((

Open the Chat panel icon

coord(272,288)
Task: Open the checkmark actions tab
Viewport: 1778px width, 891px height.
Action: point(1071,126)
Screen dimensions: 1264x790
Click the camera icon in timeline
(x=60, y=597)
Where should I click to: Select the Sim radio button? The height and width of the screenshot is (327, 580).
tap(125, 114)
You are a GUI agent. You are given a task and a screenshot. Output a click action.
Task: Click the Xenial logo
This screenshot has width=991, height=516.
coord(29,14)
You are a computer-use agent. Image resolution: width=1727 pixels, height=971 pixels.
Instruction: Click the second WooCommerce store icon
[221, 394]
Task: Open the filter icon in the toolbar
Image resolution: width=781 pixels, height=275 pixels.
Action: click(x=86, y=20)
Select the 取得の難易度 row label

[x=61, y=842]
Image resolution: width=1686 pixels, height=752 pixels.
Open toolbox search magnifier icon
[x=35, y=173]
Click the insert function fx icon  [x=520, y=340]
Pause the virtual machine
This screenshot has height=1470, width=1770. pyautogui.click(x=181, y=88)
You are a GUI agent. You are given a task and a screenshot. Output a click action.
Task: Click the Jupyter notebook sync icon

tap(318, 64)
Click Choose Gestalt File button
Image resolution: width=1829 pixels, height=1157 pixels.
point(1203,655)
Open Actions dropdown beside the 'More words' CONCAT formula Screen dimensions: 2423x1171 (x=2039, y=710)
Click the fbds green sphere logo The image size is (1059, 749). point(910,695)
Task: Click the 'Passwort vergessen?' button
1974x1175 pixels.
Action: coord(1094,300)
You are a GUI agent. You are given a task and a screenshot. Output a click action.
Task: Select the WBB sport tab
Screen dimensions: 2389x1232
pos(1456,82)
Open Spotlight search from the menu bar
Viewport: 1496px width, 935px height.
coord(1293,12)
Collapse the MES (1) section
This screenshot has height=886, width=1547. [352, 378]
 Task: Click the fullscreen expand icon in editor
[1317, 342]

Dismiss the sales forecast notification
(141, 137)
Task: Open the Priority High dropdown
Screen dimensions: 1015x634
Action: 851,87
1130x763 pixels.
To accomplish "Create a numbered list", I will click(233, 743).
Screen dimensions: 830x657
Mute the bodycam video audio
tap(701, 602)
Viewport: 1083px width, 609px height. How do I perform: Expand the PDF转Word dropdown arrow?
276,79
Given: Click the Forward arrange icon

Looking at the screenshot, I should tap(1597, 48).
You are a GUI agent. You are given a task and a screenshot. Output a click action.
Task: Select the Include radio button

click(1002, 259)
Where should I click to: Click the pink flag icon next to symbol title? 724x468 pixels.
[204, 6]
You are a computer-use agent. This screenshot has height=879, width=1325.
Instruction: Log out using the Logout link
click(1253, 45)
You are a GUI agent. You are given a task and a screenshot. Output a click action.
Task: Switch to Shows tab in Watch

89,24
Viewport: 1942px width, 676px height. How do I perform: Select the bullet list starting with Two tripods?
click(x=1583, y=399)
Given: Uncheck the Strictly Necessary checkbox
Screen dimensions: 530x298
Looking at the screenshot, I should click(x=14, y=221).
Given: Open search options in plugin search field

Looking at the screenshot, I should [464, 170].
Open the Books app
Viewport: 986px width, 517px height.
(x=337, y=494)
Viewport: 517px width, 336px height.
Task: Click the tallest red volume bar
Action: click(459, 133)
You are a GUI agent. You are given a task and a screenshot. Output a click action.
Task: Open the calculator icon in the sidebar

))

- Exercise requirements -
The records above are to be duplicated in full and exactly.

- Finished task -
Open the Chat panel icon

coord(272,288)
Task: Open the checkmark actions tab
Viewport: 1778px width, 891px height.
Action: point(1071,126)
Screen dimensions: 1264x790
Click the camera icon in timeline
(x=60, y=597)
Where should I click to: Select the Sim radio button? The height and width of the screenshot is (327, 580).
tap(125, 114)
You are a GUI agent. You are given a task and a screenshot. Output a click action.
Task: Click the Xenial logo
This screenshot has width=991, height=516.
coord(29,14)
You are a computer-use agent. Image resolution: width=1727 pixels, height=971 pixels.
Instruction: Click the second WooCommerce store icon
[221, 394]
Task: Open the filter icon in the toolbar
Image resolution: width=781 pixels, height=275 pixels.
Action: click(x=86, y=20)
Select the 取得の難易度 row label

[x=61, y=842]
Image resolution: width=1686 pixels, height=752 pixels.
Open toolbox search magnifier icon
[x=35, y=173]
Click the insert function fx icon  [x=520, y=340]
Pause the virtual machine
This screenshot has height=1470, width=1770. pyautogui.click(x=181, y=88)
You are a GUI agent. You are given a task and a screenshot. Output a click action.
Task: Click the Jupyter notebook sync icon

tap(318, 64)
Click Choose Gestalt File button
Image resolution: width=1829 pixels, height=1157 pixels.
point(1203,655)
Open Actions dropdown beside the 'More words' CONCAT formula Screen dimensions: 2423x1171 (x=2039, y=710)
Click the fbds green sphere logo The image size is (1059, 749). point(910,695)
Task: Click the 'Passwort vergessen?' button
1974x1175 pixels.
Action: coord(1094,300)
You are a GUI agent. You are given a task and a screenshot. Output a click action.
Task: Select the WBB sport tab
Screen dimensions: 2389x1232
pos(1456,82)
Open Spotlight search from the menu bar
Viewport: 1496px width, 935px height.
coord(1293,12)
Collapse the MES (1) section
This screenshot has height=886, width=1547. [352, 378]
 Task: Click the fullscreen expand icon in editor
[1317, 342]

Dismiss the sales forecast notification
(141, 137)
Task: Open the Priority High dropdown
Screen dimensions: 1015x634
Action: 851,87
1130x763 pixels.
To accomplish "Create a numbered list", I will click(233, 743).
Screen dimensions: 830x657
Mute the bodycam video audio
tap(701, 602)
Viewport: 1083px width, 609px height. How do I perform: Expand the PDF转Word dropdown arrow?
276,79
Given: Click the Forward arrange icon

Looking at the screenshot, I should tap(1597, 48).
You are a GUI agent. You are given a task and a screenshot. Output a click action.
Task: Select the Include radio button

click(1002, 259)
Where should I click to: Click the pink flag icon next to symbol title? 724x468 pixels.
[204, 6]
You are a computer-use agent. This screenshot has height=879, width=1325.
Instruction: Log out using the Logout link
click(1253, 45)
You are a GUI agent. You are given a task and a screenshot. Output a click action.
Task: Switch to Shows tab in Watch

89,24
Viewport: 1942px width, 676px height. How do I perform: Select the bullet list starting with Two tripods?
click(x=1583, y=399)
Given: Uncheck the Strictly Necessary checkbox
Screen dimensions: 530x298
Looking at the screenshot, I should click(x=14, y=221).
Given: Open search options in plugin search field

Looking at the screenshot, I should [464, 170].
Open the Books app
Viewport: 986px width, 517px height.
(x=337, y=494)
Viewport: 517px width, 336px height.
Task: Click the tallest red volume bar
Action: click(459, 133)
You are a GUI agent. You are given a task and a screenshot. Output a click action.
Task: Open the calculator icon in the sidebar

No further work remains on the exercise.